#### WHAT YOU WILL DO:
Write the listing below again, word for word.

#### PROVIDED DATA:
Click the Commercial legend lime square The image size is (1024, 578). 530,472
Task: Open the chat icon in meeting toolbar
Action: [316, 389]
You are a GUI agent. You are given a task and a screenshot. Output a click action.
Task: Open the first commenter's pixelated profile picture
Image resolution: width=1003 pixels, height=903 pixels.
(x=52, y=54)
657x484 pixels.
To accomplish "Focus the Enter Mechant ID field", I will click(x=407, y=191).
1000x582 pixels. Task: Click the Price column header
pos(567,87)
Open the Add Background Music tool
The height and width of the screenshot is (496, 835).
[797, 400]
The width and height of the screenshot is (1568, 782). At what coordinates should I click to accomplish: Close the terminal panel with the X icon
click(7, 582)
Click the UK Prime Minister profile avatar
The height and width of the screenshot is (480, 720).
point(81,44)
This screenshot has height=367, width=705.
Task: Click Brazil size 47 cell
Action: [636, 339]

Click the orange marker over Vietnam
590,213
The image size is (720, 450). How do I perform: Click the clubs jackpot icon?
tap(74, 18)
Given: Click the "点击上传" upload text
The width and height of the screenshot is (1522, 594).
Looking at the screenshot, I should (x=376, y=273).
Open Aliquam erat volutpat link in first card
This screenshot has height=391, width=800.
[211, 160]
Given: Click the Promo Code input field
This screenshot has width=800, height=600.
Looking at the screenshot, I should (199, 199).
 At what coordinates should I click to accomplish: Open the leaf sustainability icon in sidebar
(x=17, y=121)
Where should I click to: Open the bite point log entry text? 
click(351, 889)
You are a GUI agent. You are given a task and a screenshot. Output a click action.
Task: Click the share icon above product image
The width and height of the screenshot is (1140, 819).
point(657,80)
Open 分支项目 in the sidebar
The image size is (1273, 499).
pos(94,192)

#### OUTPUT FOR THIS EXERCISE:
Click the Commercial legend lime square The image size is (1024, 578). 530,472
Task: Open the chat icon in meeting toolbar
Action: [316, 389]
You are a GUI agent. You are given a task and a screenshot. Output a click action.
Task: Open the first commenter's pixelated profile picture
Image resolution: width=1003 pixels, height=903 pixels.
(x=52, y=54)
657x484 pixels.
To accomplish "Focus the Enter Mechant ID field", I will click(x=407, y=191).
1000x582 pixels. Task: Click the Price column header
pos(567,87)
Open the Add Background Music tool
The height and width of the screenshot is (496, 835).
[797, 400]
The width and height of the screenshot is (1568, 782). At what coordinates should I click to accomplish: Close the terminal panel with the X icon
click(7, 582)
Click the UK Prime Minister profile avatar
The height and width of the screenshot is (480, 720).
point(81,44)
This screenshot has height=367, width=705.
Task: Click Brazil size 47 cell
Action: [636, 339]

Click the orange marker over Vietnam
590,213
The image size is (720, 450). How do I perform: Click the clubs jackpot icon?
tap(74, 18)
Given: Click the "点击上传" upload text
The width and height of the screenshot is (1522, 594).
Looking at the screenshot, I should (x=376, y=273).
Open Aliquam erat volutpat link in first card
This screenshot has height=391, width=800.
[211, 160]
Given: Click the Promo Code input field
This screenshot has width=800, height=600.
Looking at the screenshot, I should (199, 199).
 At what coordinates should I click to accomplish: Open the leaf sustainability icon in sidebar
(x=17, y=121)
Where should I click to: Open the bite point log entry text? 
click(351, 889)
You are a GUI agent. You are given a task and a screenshot. Output a click action.
Task: Click the share icon above product image
The width and height of the screenshot is (1140, 819).
point(657,80)
Open 分支项目 in the sidebar
The image size is (1273, 499).
pos(94,192)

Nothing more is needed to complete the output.